### Exercise details
Copy every one of the records below exactly, line for line.

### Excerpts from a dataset
◆ ◆ ◆ ◆ ◆ ◆ ◆

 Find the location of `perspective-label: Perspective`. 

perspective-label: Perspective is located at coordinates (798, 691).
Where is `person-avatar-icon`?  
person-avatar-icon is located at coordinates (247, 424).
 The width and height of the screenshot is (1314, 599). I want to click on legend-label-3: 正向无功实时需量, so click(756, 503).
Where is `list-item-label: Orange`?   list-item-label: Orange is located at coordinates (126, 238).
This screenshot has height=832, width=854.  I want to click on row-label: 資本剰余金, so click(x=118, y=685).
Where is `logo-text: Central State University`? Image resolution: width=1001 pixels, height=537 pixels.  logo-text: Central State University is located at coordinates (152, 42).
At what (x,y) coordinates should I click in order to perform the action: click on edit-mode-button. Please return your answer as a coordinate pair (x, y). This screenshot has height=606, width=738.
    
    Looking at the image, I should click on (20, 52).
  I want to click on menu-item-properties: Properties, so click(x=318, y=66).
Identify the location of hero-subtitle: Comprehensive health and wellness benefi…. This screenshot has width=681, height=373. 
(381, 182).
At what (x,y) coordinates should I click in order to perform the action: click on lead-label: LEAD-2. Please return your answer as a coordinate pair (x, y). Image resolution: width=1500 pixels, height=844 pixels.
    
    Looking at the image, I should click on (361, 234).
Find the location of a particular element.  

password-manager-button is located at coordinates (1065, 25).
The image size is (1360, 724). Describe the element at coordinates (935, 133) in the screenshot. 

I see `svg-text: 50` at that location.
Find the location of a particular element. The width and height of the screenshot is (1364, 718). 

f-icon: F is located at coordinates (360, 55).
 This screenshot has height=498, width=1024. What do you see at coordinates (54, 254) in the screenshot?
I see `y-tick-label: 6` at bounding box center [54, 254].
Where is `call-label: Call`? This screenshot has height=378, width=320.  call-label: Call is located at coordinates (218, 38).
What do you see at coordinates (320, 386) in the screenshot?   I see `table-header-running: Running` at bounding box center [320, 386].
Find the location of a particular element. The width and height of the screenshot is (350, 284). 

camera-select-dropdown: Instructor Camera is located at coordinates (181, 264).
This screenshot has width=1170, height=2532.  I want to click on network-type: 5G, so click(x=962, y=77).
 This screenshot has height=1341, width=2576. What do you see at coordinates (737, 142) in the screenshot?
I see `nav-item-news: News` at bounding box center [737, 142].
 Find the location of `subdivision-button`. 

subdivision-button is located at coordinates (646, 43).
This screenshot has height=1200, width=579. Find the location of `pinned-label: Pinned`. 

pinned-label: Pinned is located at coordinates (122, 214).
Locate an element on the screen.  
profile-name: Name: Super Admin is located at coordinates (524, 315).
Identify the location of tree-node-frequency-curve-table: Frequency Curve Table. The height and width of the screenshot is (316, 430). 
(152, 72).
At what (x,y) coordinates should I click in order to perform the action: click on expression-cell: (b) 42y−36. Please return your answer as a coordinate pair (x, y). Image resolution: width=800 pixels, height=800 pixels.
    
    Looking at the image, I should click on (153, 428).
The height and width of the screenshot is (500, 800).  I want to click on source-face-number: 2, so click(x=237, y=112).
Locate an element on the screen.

◆ ◆ ◆ ◆ ◆ ◆ ◆

### Answer section
 Find the location of `perspective-label: Perspective`. 

perspective-label: Perspective is located at coordinates (798, 691).
Where is `person-avatar-icon`?  
person-avatar-icon is located at coordinates (247, 424).
 The width and height of the screenshot is (1314, 599). I want to click on legend-label-3: 正向无功实时需量, so click(756, 503).
Where is `list-item-label: Orange`?   list-item-label: Orange is located at coordinates (126, 238).
This screenshot has height=832, width=854.  I want to click on row-label: 資本剰余金, so click(x=118, y=685).
Where is `logo-text: Central State University`? Image resolution: width=1001 pixels, height=537 pixels.  logo-text: Central State University is located at coordinates (152, 42).
At what (x,y) coordinates should I click in order to perform the action: click on edit-mode-button. Please return your answer as a coordinate pair (x, y). This screenshot has height=606, width=738.
    
    Looking at the image, I should click on (20, 52).
  I want to click on menu-item-properties: Properties, so click(x=318, y=66).
Identify the location of hero-subtitle: Comprehensive health and wellness benefi…. This screenshot has width=681, height=373. 
(381, 182).
At what (x,y) coordinates should I click in order to perform the action: click on lead-label: LEAD-2. Please return your answer as a coordinate pair (x, y). Image resolution: width=1500 pixels, height=844 pixels.
    
    Looking at the image, I should click on (361, 234).
Find the location of a particular element.  

password-manager-button is located at coordinates (1065, 25).
The image size is (1360, 724). Describe the element at coordinates (935, 133) in the screenshot. 

I see `svg-text: 50` at that location.
Find the location of a particular element. The width and height of the screenshot is (1364, 718). 

f-icon: F is located at coordinates (360, 55).
 This screenshot has height=498, width=1024. What do you see at coordinates (54, 254) in the screenshot?
I see `y-tick-label: 6` at bounding box center [54, 254].
Where is `call-label: Call`? This screenshot has height=378, width=320.  call-label: Call is located at coordinates (218, 38).
What do you see at coordinates (320, 386) in the screenshot?   I see `table-header-running: Running` at bounding box center [320, 386].
Find the location of a particular element. The width and height of the screenshot is (350, 284). 

camera-select-dropdown: Instructor Camera is located at coordinates (181, 264).
This screenshot has width=1170, height=2532.  I want to click on network-type: 5G, so click(x=962, y=77).
 This screenshot has height=1341, width=2576. What do you see at coordinates (737, 142) in the screenshot?
I see `nav-item-news: News` at bounding box center [737, 142].
 Find the location of `subdivision-button`. 

subdivision-button is located at coordinates (646, 43).
This screenshot has height=1200, width=579. Find the location of `pinned-label: Pinned`. 

pinned-label: Pinned is located at coordinates (122, 214).
Locate an element on the screen.  
profile-name: Name: Super Admin is located at coordinates (524, 315).
Identify the location of tree-node-frequency-curve-table: Frequency Curve Table. The height and width of the screenshot is (316, 430). 
(152, 72).
At what (x,y) coordinates should I click in order to perform the action: click on expression-cell: (b) 42y−36. Please return your answer as a coordinate pair (x, y). Image resolution: width=800 pixels, height=800 pixels.
    
    Looking at the image, I should click on (153, 428).
The height and width of the screenshot is (500, 800).  I want to click on source-face-number: 2, so click(x=237, y=112).
Locate an element on the screen.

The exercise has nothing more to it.